+++ INPUT RECORDS +++

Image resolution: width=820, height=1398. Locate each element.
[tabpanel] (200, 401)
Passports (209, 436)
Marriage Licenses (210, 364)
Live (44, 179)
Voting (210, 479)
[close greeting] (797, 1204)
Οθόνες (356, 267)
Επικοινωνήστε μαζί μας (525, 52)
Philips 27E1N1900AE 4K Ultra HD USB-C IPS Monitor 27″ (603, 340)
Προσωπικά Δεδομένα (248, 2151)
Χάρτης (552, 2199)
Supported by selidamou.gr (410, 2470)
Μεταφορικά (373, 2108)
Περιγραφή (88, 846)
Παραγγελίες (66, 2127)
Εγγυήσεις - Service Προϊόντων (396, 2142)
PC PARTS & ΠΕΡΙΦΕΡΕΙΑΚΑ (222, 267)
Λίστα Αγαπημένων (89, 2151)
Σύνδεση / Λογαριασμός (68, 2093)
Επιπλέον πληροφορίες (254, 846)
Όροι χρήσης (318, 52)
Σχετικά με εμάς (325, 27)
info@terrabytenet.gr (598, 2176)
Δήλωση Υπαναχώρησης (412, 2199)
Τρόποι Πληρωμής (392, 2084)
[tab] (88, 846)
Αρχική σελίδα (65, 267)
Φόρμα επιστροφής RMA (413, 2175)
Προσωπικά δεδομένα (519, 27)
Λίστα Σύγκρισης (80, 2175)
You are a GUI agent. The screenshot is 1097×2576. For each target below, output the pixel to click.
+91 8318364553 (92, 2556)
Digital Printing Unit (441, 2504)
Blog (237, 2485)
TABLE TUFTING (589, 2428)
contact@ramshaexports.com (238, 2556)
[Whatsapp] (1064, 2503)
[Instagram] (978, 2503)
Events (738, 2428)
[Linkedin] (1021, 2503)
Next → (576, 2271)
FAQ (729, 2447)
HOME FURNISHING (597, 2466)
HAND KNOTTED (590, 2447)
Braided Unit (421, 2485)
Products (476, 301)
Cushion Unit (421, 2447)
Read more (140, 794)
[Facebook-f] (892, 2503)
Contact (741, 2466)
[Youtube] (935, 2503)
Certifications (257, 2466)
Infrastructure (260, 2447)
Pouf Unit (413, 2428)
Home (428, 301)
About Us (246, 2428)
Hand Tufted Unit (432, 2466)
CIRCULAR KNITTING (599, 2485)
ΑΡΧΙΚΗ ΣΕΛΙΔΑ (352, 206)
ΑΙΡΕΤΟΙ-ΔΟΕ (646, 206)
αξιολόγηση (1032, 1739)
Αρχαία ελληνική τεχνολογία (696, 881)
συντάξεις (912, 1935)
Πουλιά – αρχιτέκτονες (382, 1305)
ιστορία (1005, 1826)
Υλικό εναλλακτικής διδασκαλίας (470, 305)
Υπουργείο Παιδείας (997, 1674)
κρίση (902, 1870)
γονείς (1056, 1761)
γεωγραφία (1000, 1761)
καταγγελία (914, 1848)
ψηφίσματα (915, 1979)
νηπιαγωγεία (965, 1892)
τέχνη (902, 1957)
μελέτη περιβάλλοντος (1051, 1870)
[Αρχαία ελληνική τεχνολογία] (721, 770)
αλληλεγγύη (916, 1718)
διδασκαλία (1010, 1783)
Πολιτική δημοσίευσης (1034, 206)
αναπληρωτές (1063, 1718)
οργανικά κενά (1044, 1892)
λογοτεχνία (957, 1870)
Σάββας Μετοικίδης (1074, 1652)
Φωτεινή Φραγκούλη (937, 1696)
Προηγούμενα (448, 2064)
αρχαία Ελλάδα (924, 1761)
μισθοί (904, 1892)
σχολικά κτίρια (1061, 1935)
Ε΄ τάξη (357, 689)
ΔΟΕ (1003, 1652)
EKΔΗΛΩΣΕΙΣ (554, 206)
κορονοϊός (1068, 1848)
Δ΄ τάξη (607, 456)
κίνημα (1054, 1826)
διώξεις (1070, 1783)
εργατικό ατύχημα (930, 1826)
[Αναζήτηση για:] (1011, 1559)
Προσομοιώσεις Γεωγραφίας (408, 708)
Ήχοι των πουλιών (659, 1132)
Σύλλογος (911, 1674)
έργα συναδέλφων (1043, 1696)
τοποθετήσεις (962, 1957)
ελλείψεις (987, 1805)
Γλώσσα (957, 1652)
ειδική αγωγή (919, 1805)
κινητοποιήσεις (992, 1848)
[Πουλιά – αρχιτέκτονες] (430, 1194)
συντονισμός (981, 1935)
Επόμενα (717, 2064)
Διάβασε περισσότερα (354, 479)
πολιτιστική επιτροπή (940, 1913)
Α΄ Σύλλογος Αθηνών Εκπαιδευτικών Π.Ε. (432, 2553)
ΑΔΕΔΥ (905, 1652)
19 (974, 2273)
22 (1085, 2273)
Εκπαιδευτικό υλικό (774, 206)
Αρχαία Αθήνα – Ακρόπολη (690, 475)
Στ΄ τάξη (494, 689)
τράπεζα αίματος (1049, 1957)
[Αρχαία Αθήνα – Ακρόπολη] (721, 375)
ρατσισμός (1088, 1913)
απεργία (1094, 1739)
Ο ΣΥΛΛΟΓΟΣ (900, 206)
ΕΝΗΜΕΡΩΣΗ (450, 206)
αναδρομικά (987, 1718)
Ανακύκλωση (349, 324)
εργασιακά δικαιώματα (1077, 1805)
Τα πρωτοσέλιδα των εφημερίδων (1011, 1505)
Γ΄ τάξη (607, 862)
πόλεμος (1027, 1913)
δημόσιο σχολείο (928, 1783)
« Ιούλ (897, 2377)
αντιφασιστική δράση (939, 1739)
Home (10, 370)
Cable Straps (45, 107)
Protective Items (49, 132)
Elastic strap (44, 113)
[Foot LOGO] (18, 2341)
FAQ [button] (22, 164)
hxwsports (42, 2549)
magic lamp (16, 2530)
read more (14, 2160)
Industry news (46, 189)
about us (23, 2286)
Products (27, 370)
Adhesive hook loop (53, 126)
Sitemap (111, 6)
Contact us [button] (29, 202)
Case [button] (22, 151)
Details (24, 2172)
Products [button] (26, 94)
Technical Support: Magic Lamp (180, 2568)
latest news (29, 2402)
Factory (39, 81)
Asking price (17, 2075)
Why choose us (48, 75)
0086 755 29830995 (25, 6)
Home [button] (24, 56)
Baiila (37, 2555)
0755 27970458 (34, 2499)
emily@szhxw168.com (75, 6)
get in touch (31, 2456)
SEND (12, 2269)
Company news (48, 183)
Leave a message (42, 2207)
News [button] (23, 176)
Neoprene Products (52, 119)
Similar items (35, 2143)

+++

THE TASK. Copy out all of the records above, keeping every line word for word.

ANSWER TO THE PROBLEM.
Image resolution: width=820, height=1398. Locate each element.
[tabpanel] (200, 401)
Passports (209, 436)
Marriage Licenses (210, 364)
Live (44, 179)
Voting (210, 479)
[close greeting] (797, 1204)
Οθόνες (356, 267)
Επικοινωνήστε μαζί μας (525, 52)
Philips 27E1N1900AE 4K Ultra HD USB-C IPS Monitor 27″ (603, 340)
Προσωπικά Δεδομένα (248, 2151)
Χάρτης (552, 2199)
Supported by selidamou.gr (410, 2470)
Μεταφορικά (373, 2108)
Περιγραφή (88, 846)
Παραγγελίες (66, 2127)
Εγγυήσεις - Service Προϊόντων (396, 2142)
PC PARTS & ΠΕΡΙΦΕΡΕΙΑΚΑ (222, 267)
Λίστα Αγαπημένων (89, 2151)
Σύνδεση / Λογαριασμός (68, 2093)
Επιπλέον πληροφορίες (254, 846)
Όροι χρήσης (318, 52)
Σχετικά με εμάς (325, 27)
info@terrabytenet.gr (598, 2176)
Δήλωση Υπαναχώρησης (412, 2199)
Τρόποι Πληρωμής (392, 2084)
[tab] (88, 846)
Αρχική σελίδα (65, 267)
Φόρμα επιστροφής RMA (413, 2175)
Προσωπικά δεδομένα (519, 27)
Λίστα Σύγκρισης (80, 2175)
You are a GUI agent. The screenshot is 1097×2576. For each target below, output the pixel to click.
+91 8318364553 (92, 2556)
Digital Printing Unit (441, 2504)
Blog (237, 2485)
TABLE TUFTING (589, 2428)
contact@ramshaexports.com (238, 2556)
[Whatsapp] (1064, 2503)
[Instagram] (978, 2503)
Events (738, 2428)
[Linkedin] (1021, 2503)
Next → (576, 2271)
FAQ (729, 2447)
HOME FURNISHING (597, 2466)
HAND KNOTTED (590, 2447)
Braided Unit (421, 2485)
Products (476, 301)
Cushion Unit (421, 2447)
Read more (140, 794)
[Facebook-f] (892, 2503)
Contact (741, 2466)
[Youtube] (935, 2503)
Certifications (257, 2466)
Infrastructure (260, 2447)
Pouf Unit (413, 2428)
Home (428, 301)
About Us (246, 2428)
Hand Tufted Unit (432, 2466)
CIRCULAR KNITTING (599, 2485)
ΑΡΧΙΚΗ ΣΕΛΙΔΑ (352, 206)
ΑΙΡΕΤΟΙ-ΔΟΕ (646, 206)
αξιολόγηση (1032, 1739)
Αρχαία ελληνική τεχνολογία (696, 881)
συντάξεις (912, 1935)
Πουλιά – αρχιτέκτονες (382, 1305)
ιστορία (1005, 1826)
Υλικό εναλλακτικής διδασκαλίας (470, 305)
Υπουργείο Παιδείας (997, 1674)
κρίση (902, 1870)
γονείς (1056, 1761)
γεωγραφία (1000, 1761)
καταγγελία (914, 1848)
ψηφίσματα (915, 1979)
νηπιαγωγεία (965, 1892)
τέχνη (902, 1957)
μελέτη περιβάλλοντος (1051, 1870)
[Αρχαία ελληνική τεχνολογία] (721, 770)
αλληλεγγύη (916, 1718)
διδασκαλία (1010, 1783)
Πολιτική δημοσίευσης (1034, 206)
αναπληρωτές (1063, 1718)
οργανικά κενά (1044, 1892)
λογοτεχνία (957, 1870)
Σάββας Μετοικίδης (1074, 1652)
Φωτεινή Φραγκούλη (937, 1696)
Προηγούμενα (448, 2064)
αρχαία Ελλάδα (924, 1761)
μισθοί (904, 1892)
σχολικά κτίρια (1061, 1935)
Ε΄ τάξη (357, 689)
ΔΟΕ (1003, 1652)
EKΔΗΛΩΣΕΙΣ (554, 206)
κορονοϊός (1068, 1848)
Δ΄ τάξη (607, 456)
κίνημα (1054, 1826)
διώξεις (1070, 1783)
εργατικό ατύχημα (930, 1826)
[Αναζήτηση για:] (1011, 1559)
Προσομοιώσεις Γεωγραφίας (408, 708)
Ήχοι των πουλιών (659, 1132)
Σύλλογος (911, 1674)
έργα συναδέλφων (1043, 1696)
τοποθετήσεις (962, 1957)
ελλείψεις (987, 1805)
Γλώσσα (957, 1652)
ειδική αγωγή (919, 1805)
κινητοποιήσεις (992, 1848)
[Πουλιά – αρχιτέκτονες] (430, 1194)
συντονισμός (981, 1935)
Επόμενα (717, 2064)
Διάβασε περισσότερα (354, 479)
πολιτιστική επιτροπή (940, 1913)
Α΄ Σύλλογος Αθηνών Εκπαιδευτικών Π.Ε. (432, 2553)
ΑΔΕΔΥ (905, 1652)
19 (974, 2273)
22 (1085, 2273)
Εκπαιδευτικό υλικό (774, 206)
Αρχαία Αθήνα – Ακρόπολη (690, 475)
Στ΄ τάξη (494, 689)
τράπεζα αίματος (1049, 1957)
[Αρχαία Αθήνα – Ακρόπολη] (721, 375)
ρατσισμός (1088, 1913)
απεργία (1094, 1739)
Ο ΣΥΛΛΟΓΟΣ (900, 206)
ΕΝΗΜΕΡΩΣΗ (450, 206)
αναδρομικά (987, 1718)
Ανακύκλωση (349, 324)
εργασιακά δικαιώματα (1077, 1805)
Τα πρωτοσέλιδα των εφημερίδων (1011, 1505)
Γ΄ τάξη (607, 862)
πόλεμος (1027, 1913)
δημόσιο σχολείο (928, 1783)
« Ιούλ (897, 2377)
αντιφασιστική δράση (939, 1739)
Home (10, 370)
Cable Straps (45, 107)
Protective Items (49, 132)
Elastic strap (44, 113)
[Foot LOGO] (18, 2341)
FAQ [button] (22, 164)
hxwsports (42, 2549)
magic lamp (16, 2530)
read more (14, 2160)
Industry news (46, 189)
about us (23, 2286)
Products (27, 370)
Adhesive hook loop (53, 126)
Sitemap (111, 6)
Contact us [button] (29, 202)
Case [button] (22, 151)
Details (24, 2172)
Products [button] (26, 94)
Technical Support: Magic Lamp (180, 2568)
latest news (29, 2402)
Factory (39, 81)
Asking price (17, 2075)
Why choose us (48, 75)
0086 755 29830995 (25, 6)
Home [button] (24, 56)
Baiila (37, 2555)
0755 27970458 (34, 2499)
emily@szhxw168.com (75, 6)
get in touch (31, 2456)
SEND (12, 2269)
Company news (48, 183)
Leave a message (42, 2207)
News [button] (23, 176)
Neoprene Products (52, 119)
Similar items (35, 2143)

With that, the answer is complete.